## [ÉNONCÉ DE LA TÂCHE]
Recopiez le texte sur le Dictionnaire amoureux de la Corse entre « Patrice Franceschi, romancier » et « odeurs de maquis. », bornes incluses, en substituant « garrigue » à « maquis ».

## [BLOC DE TEXTE]
Patrice Franceschi, romancier aviateur et marin a obtenu en 2015 le prix Goncourt de la nouvelle. En 2022, il publie son Dictionnaire amoureux de la Corse, où il nous fait découvrir l’âme corse, ses personnages, sa poésie. Une approche sentimentale et un véritable voyage aux odeurs de maquis.
Par : Jean-Pierre Castellani, professeur agrégé, écrivain
Enfin ! On l’attendait depuis longtemps ce Dictionnaire amoureux de la Corse, dans la fameuse collection des Dictionnaires amoureux ; créée en 2000 par Jean-Claude Simoên pour les éditions Plon. Outre les pays étrangers, les célébrités mondiales ou des concepts comme l’humour ; la collection avait présenté des ouvrages consacrés à la France. Le Nord, la Provence, la Bourgogne, l’Alsace, la Bretagne, la Loire, les îles, la Méditerranée ; voire à des villes comme Marseille ou Bordeaux. Mais rien sur la Corse. Cette lacune est comblée en 2022.

## [DONNÉES SOURCES]
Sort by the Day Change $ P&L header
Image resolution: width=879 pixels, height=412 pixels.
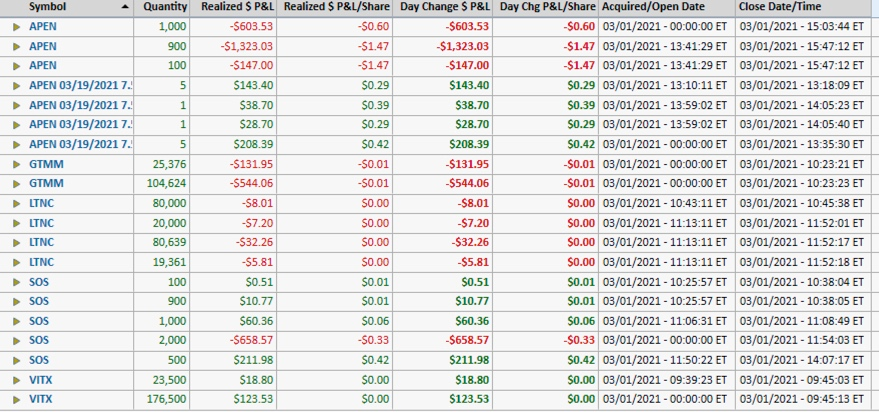(443, 7)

## [RÉPONSE RÉDIGÉE]
Patrice Franceschi, romancier aviateur et marin a obtenu en 2015 le prix Goncourt de la nouvelle. En 2022, il publie son Dictionnaire amoureux de la Corse, où il nous fait découvrir l’âme corse, ses personnages, sa poésie. Une approche sentimentale et un véritable voyage aux odeurs de garrigue.